Figure 3: Endogenous, stable repression by dCas9-G9a
Chromatin remodeling, resulting in repression of endogenous genes, is possible by fusing the histone methyltransferase G9a to dCas9.

Discussion

Our results obviously show a strong repression of VEGF expression, depending on the locus targeted. We can conclude from our results and literature data that we were able to specifically methylate histones and change the transcriptional state of the VEGF locus.

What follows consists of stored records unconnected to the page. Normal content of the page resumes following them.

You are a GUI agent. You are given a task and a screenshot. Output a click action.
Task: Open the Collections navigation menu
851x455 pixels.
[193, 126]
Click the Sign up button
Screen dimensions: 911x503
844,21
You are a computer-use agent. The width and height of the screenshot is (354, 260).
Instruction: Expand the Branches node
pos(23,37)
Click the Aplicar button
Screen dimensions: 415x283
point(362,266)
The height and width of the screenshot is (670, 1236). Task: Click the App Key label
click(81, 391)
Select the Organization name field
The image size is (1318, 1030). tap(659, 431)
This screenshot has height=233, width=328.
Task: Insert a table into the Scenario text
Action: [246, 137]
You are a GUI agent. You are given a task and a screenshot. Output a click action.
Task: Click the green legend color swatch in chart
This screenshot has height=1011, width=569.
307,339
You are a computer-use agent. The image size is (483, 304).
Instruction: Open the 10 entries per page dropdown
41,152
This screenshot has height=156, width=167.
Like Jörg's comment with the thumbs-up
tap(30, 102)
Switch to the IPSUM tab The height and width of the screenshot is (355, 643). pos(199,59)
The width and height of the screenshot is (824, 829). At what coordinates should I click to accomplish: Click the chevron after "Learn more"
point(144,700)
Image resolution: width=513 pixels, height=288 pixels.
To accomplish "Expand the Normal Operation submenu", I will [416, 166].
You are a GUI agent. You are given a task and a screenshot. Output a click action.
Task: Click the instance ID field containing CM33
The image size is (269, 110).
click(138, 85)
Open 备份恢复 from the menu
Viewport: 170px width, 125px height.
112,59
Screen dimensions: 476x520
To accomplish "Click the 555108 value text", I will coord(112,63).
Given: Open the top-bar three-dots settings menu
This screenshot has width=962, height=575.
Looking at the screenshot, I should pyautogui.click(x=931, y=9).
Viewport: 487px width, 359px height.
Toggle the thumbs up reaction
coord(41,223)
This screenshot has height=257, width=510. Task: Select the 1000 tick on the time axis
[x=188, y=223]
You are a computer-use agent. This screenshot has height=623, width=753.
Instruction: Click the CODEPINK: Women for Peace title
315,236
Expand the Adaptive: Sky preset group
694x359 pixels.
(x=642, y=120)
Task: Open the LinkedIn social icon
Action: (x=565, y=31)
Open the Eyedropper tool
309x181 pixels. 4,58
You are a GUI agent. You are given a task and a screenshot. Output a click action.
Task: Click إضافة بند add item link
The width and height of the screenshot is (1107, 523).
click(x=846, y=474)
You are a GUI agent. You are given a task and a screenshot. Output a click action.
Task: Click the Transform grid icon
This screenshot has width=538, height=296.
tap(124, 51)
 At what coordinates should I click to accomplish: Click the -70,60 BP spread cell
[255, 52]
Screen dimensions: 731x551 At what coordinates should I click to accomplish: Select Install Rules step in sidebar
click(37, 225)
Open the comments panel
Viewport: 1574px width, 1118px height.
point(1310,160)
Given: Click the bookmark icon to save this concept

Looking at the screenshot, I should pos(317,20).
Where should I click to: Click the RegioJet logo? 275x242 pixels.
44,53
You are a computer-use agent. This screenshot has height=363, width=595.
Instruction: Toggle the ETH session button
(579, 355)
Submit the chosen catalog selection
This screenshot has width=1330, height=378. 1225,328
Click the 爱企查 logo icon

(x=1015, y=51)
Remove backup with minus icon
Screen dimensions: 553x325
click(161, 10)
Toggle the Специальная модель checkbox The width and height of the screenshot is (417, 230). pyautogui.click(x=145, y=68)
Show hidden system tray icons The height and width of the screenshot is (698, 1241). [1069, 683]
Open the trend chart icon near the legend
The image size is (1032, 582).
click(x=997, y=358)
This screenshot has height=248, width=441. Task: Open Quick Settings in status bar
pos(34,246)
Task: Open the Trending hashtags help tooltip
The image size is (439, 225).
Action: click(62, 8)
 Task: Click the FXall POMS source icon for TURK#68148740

This results in a valuable repressor tool that is able to specifically change histone methylation patterns and can change transcriptional states. This leads to many possible applications such as cancer research, fundamental epigenetical science or even tissue engineering.

References

(7) Wolffe, A., et al. (1999). Epigenetics: Regulation Through Repression. Science 286169, 481.
(8) Jones P. and Baylin S. (2002). The Fundamental Role of Epigenetic Events in Cancer. Nature Reviews Genetics 3, 415-428.
(9) Snowden, A., et al. (2002). Gene-Specific Targeting of H3K9 Methylation Is Sufficient for Initiating Repression In Vivo. Current Biology 12, 2159-2166.
(10) Liu, PQ., et al. (2000). Regulation of an Endogenous Locus Using a Panel of Designed Zinc Finger Proteins Targeted to Accessible Chromatin Regions. The Journal of Biological Chemistry, 276, 11323-11334.
(11) Lee, D., et al. (2006). Histone 3 Lysine 9 Methyltransferase G9a Is a Transcriptional Coactivator for Nuclear Receptors. Journal of Biological Chemistry 281, 8476-8485.